So much misinformation about gambling is put about - by opponents and supporters alike - that an independent analysis is badly needed. In the United States, the new National Gambling Commission has started off as a ridiculous kind of circus for extremists to parade their highly coloured prejudices. In Britain, everything seems to be done piecemeal, with no coherent judgement of gambling policy overall.

So a new collection of studies from an international conference on gambling as an issue of public policy - covering gambling in an economic perspective, as entertainment, in its social impact, and as a cultural phenomenon - is welcome.

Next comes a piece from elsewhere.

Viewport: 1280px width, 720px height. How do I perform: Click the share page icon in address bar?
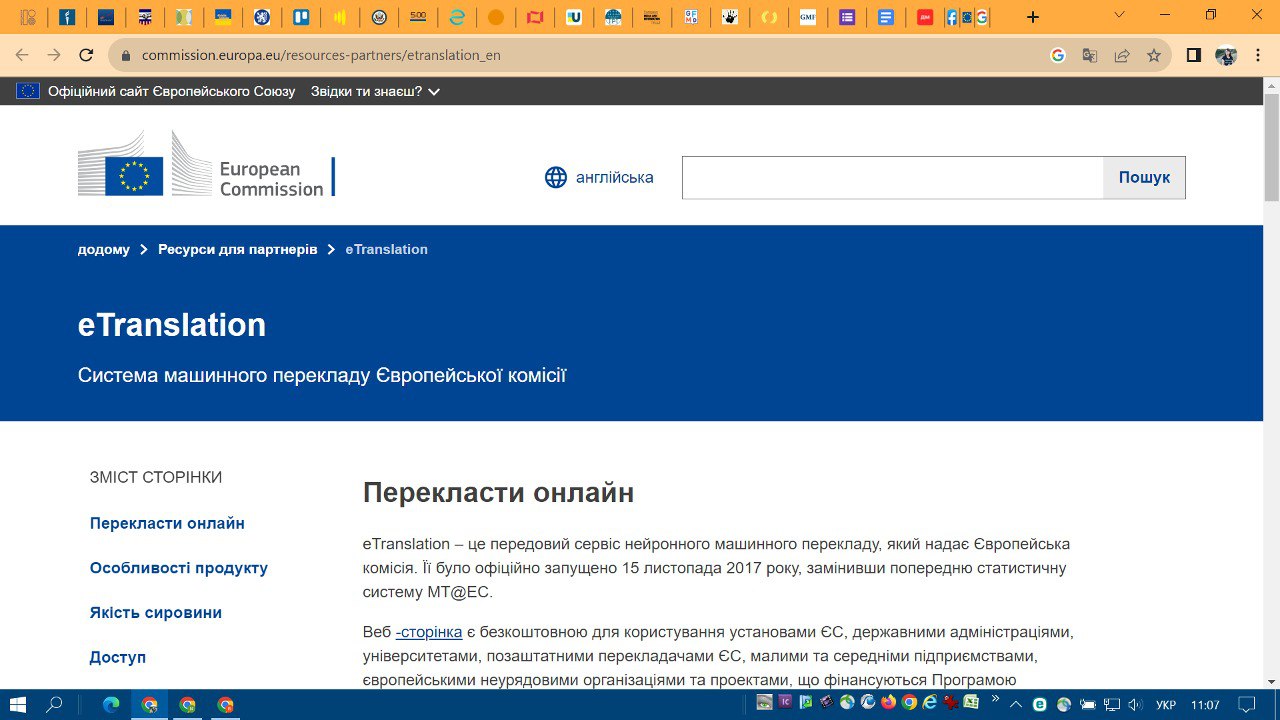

Gambling is a difficult subject because it is very hard to define exactly what it is. I recognise that my own formula, "Gambling is good for you", is not quite sufficient as an explanation.

In his introduction, entitled "Understanding Gambling", Professor William Eadington, of the University of Nevada, Reno, sets the tone for the proceedings as a whole (which cover 39 articles in 700 pages). Commercial gaming has suddenly become an industry that has a profound impact on society at large. "The important participants in this transformation are the consumers of gambling services, - the gamblers, the punters - who form the raison d'etre for the activity," Eadington writes.

In Britain, in my experience, they are the very last group to be considered. The authorities are far more concerned with the suppliers of gambling services, such as the lottery organisation, casinos and bookmakers, who are there to exploit the economic opportunities offered, as indeed is the Treasury, which skims off the taxes.

In Britain the lottery is the starting point for all new discussion. It is well described, by the gaming consultant Nigel Kent-Lemon, as a cuckoo in the nest of the gaming industries. "The Government tried to fool us when introducing it by suggesting it wasn't a form of gambling - `more of a flutter, not really gambling at all'."

Isn't it about time, one might ask, that New Labour took another look at the lottery, in the context of gambling as a whole? The fundamental question, as Eadington puts it, is: "What is the appropriate role and presence of gambling in society?" To provide an answer, informed knowledge of the industry is needed. Let's hope that the Home Office, in its own sweet time, may get the debate moving.

`Gambling: Public Policies and the Social Sciences', edited by William R Eadington and Judy A Cornelius, Institute for the Study of Gambling, University of Nevada, Reno, Nevada 89557-0208, $69.95 plus $25 delivery.